Video-Captioning

Video Captioning is a sequential learning model that employs an encoder-decoder architecture. It accepts a video as input and produces a descriptive caption that summarizes the content of the video.

The significance of captioning stems from its capacity to enhance accessibility to videos in various ways. An automated video caption generator aids in improving the searchability of videos on websites. Additionally, it facilitates the grouping of videos based on their content by making the process more straightforward.

Table of contents

Inspiration

While exploring new projects, I discovered video captioning and noticed the scarcity of reliable resources available. With this project, I aim to simplify the implementation of video captioning, making it more accessible for individuals interested in this field.

Dataset

This project utilizes the MSVD dataset, which consists of 1450 training videos and 100 testing videos, to facilitate the development of video captioning models.

Setup

Clone the repository : git clone https://github.com/MathurUtkarsh/Video-Captioning-Using-LSTM-and-Keras.git

Video Caption Generator: cd Video-Captioning

Create environment: conda create -n video_caption python=3.7

Activate environment: conda activate video_caption

Install requirements: pip install -r requirements.txt

Usage

To utilize the pre-trained models, follow these steps:

  1. Add a video to the "data/testing_data/video" folder.
  2. Execute the "predict_realtime.py" file using the command: python predict_realtime.py.

For quicker results, extract the features of the video and save them in the "feat" folder within the "testing_data" directory.

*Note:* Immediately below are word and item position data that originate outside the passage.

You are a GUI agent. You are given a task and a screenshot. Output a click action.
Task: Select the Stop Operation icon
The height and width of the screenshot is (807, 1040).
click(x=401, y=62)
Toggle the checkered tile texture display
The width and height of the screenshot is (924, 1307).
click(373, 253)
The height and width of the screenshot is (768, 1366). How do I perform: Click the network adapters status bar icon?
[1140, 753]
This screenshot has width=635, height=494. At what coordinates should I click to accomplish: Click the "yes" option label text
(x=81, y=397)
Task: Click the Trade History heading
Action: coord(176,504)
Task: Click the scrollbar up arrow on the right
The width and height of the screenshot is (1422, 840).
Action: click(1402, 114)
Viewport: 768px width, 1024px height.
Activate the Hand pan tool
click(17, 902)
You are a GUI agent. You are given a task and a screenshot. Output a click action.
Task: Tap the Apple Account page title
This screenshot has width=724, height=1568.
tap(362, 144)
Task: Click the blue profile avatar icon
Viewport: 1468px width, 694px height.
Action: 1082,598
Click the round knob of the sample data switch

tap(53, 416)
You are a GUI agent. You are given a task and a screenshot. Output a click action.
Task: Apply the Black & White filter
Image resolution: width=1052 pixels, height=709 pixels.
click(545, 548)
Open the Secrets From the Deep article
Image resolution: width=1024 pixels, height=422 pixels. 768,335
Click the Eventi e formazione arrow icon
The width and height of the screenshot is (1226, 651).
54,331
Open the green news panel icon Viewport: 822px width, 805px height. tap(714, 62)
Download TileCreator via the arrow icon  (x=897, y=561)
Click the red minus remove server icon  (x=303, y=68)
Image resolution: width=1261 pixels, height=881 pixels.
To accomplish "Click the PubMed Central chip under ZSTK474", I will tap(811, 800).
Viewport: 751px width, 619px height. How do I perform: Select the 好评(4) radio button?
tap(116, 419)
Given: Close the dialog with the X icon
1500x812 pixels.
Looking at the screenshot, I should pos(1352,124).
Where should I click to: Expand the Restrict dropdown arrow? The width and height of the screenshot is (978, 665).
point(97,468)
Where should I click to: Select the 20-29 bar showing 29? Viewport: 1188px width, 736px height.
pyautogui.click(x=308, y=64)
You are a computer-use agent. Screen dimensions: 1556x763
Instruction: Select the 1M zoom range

To convert the video into features, run the "extract_features.py" file using the command: python extract_features.py.

For local training, run the "train.py" file. Alternatively, you can use the "Video_Captioning.ipynb" notebook.

Model

Training Architecture

Encoder Model

Decoder Model

Loss

This is the graph of epochs vs loss. The loss used here is categorical crossentropy.

Metric

This is the graph of epochs vs metric. The metric used here is accuracy.

Features

  • Realtime implementation
  • Two types of search algorithms depending upon the requirements
  • Beam search and Greedy search

The greedy search algorithm chooses the word with the highest probability at each step of generating the output sequence. In contrast, the beam search algorithm considers multiple alternative words at each timestep based on their conditional probabilities.

For a more detailed understanding of these search algorithms, you can refer to this informative blog post.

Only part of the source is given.